Ravi Bopara on the advice he got from Graham Gooch
Bopara said Gooch, who bagged a pair on his Test debut against Australia in 1975, rang him after his Sri Lanka experience to say he would come good. "He got on the phone and said 'It's okay, I got a pair in my first Test. It will make you a better player. You will come out stronger because you've got this gift and make the most of it.' It's nice coming from Graham, someone who's done so much, a legendary batsman. It gives you confidence and belief."
His batting advice to Bopara has always remained the same and very simple: play straight. "I know it sounds basic but it's nice to have a reminder, especially coming from Graham. It's quite reassuring," he added. Gooch would have been proud of the three straight hits off Sulieman Benn that took him close to three figures.
They are sentiments echoed by his Essex team-mate, and fellow century-maker, Alastair Cook. "I quite like a whip from off stump to the leg side as well," he said with a wry smile. "Goochie has been amazing for me and Ravi. The amount of hard work he's put in.
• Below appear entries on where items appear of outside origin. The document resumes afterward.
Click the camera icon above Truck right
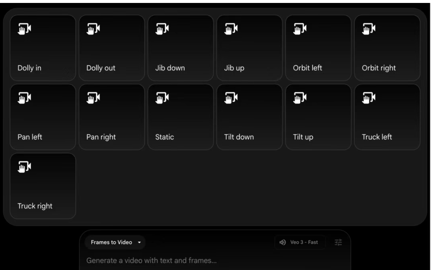The image size is (431, 270). [x=25, y=167]
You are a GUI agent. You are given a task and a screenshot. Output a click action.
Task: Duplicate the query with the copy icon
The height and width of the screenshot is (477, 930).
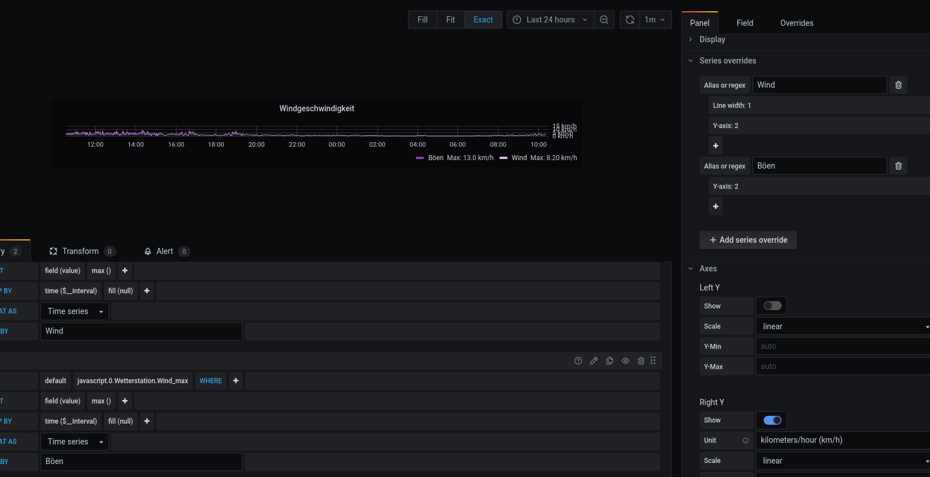[x=610, y=361]
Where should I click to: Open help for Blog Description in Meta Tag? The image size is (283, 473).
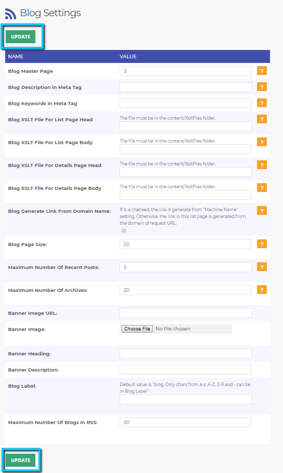pos(262,87)
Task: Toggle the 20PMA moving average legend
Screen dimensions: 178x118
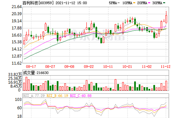Action: (x=143, y=2)
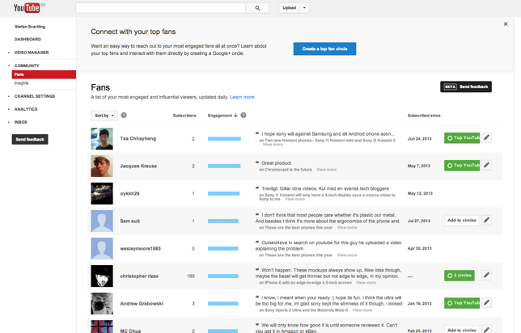Select Insights in the Community menu

[x=21, y=83]
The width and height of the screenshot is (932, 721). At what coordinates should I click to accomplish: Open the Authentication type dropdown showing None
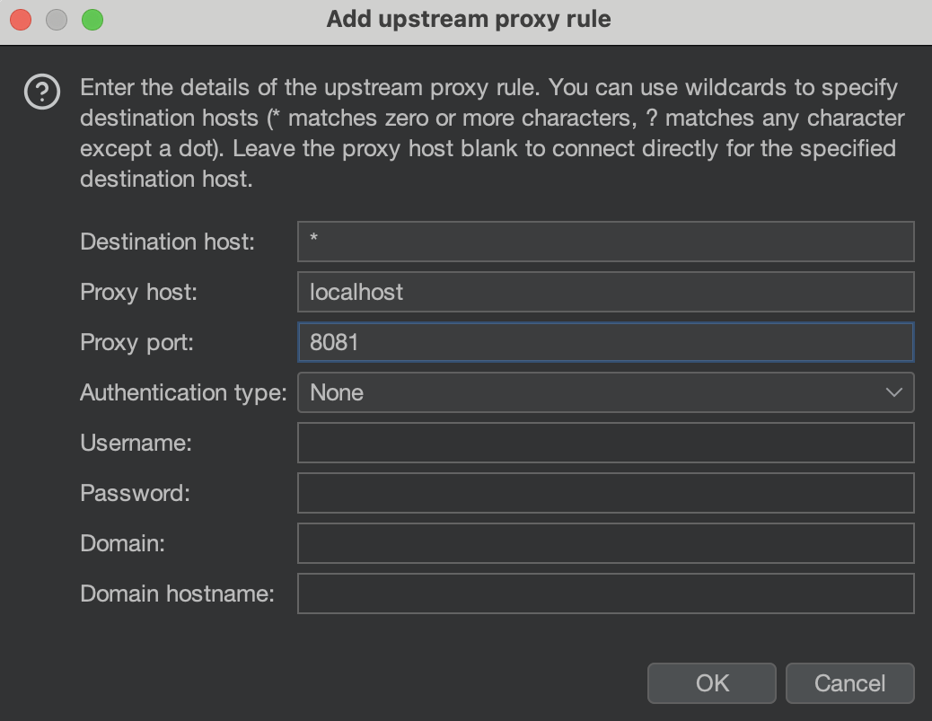[593, 392]
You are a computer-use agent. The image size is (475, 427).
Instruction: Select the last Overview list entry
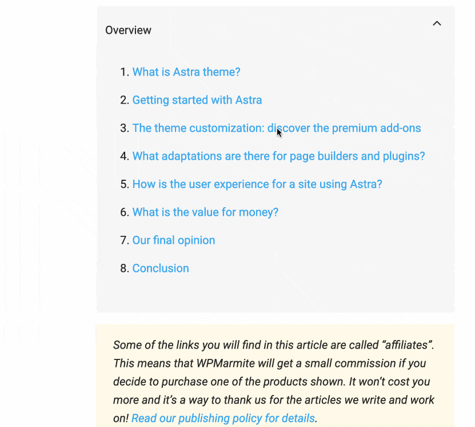click(160, 268)
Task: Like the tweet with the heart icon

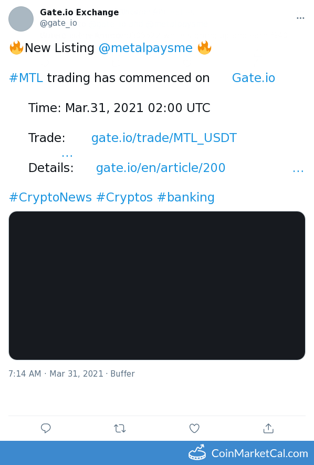Action: point(194,428)
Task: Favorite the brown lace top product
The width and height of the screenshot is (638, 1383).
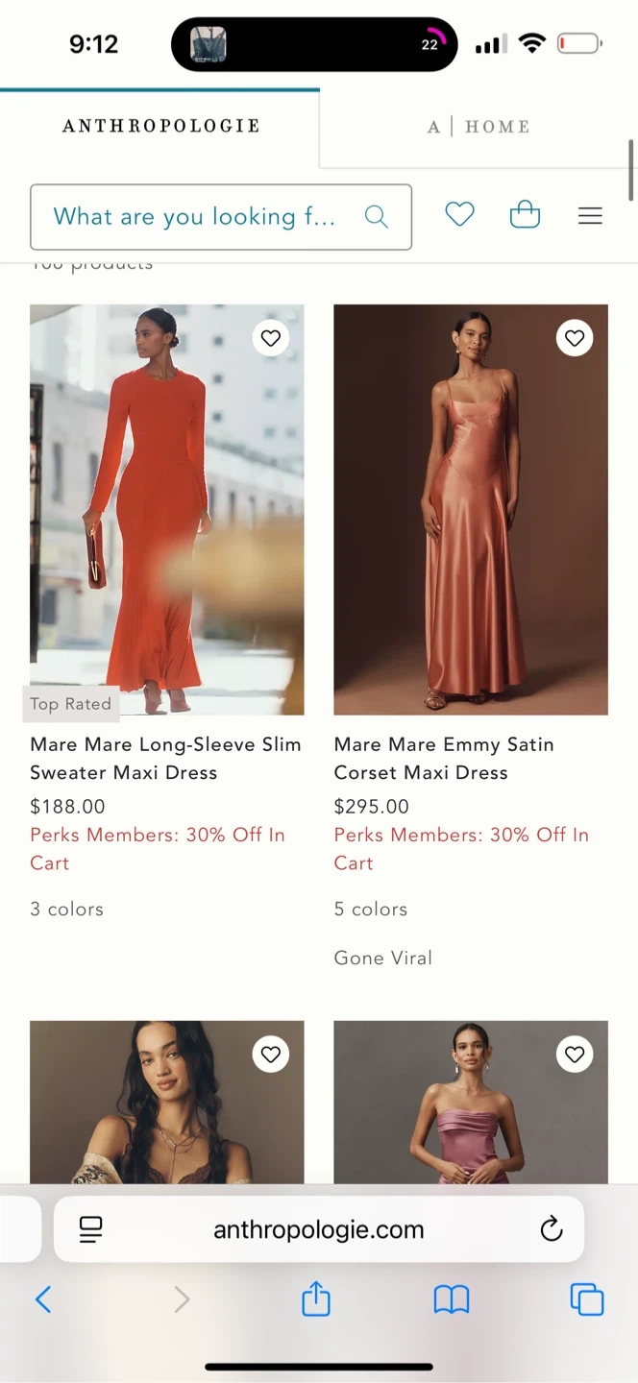Action: [271, 1055]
He would be throwing to me at 8.30 in the morning when I was 18 and to do that is something special."
Their joint success rekindled a partnership that began in the Essex Under-14 side and first caught the headlines in 2005 when they added 270 against the touring Australians. It was a stand that marked them out as future England stars and in less than two months they will have the chance to face up to Australia again.
Although Cook's innings will be overshadowed by the extra flair, and the come-of-age story, from Bopara, his was equally vital from a team and personal point of view. Although he managed to break his 14-month century drought with a second-innings ton in Barbados he hadn't made a first-innings hundred since facing West Indies, at Lord's, in May 2007. It's first-innings runs that shape Test matches and it's a habit England need to get into ahead of the greater challenges down the road.
It was also fascinating to watch two contrasting batsman build long innings, which is one of the many charms that isn't available in Twenty20. Cook built steadily, whereas Bopara went through phases from a swift start, to a stall in the thirties, then a dash to his hundred. Only one of these batsmen would flourish in Twenty20, but both can prosper in Tests and it would be a great shame if that variety was ever lost.